白土社長は明かす。「自社で新商品を開発し、新市場を開拓するのが一番難しいです。かといって、既存商品を新しい市場に持っていくのも難しいです。だったら、既存顧客に対し新しい商品を提案する方が効率的です」

輸入した添加剤は、着色剤の販売先である元売り各社や潤滑油メーカーに売り込んだ。商社事業は年々拡大しており、遂に創業以来の本業である着色剤の売上高を超えた。「商社部門を立ち上げていなければ会社の売り上げは減少していました」

また、新たな柱へと育成しているのが、敷地内のスペースを活用した「小分け受託事業」だ。危険物や化学製品を扱っているノウハウを生かし、大きなタンクで運ばれてくる輸入業務用洗剤を容器に小分けする作業などを請け負っている。
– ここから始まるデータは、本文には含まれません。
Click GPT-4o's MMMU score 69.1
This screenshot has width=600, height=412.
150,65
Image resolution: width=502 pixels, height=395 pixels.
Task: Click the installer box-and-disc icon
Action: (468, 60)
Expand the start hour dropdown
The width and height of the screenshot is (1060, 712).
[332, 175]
「輸入もして、モノも作れて、小分けもできて、自社商品やOEMも手掛けられる“ケミカルのマルチプレーヤー”を目指しています」と白土社長。

同社の挑戦は、家族や親族らが営む会社の若手後継者が、先代からのインフラを生かしながら新事業などに挑む「ベンチャー型事業承継」の一例といえる。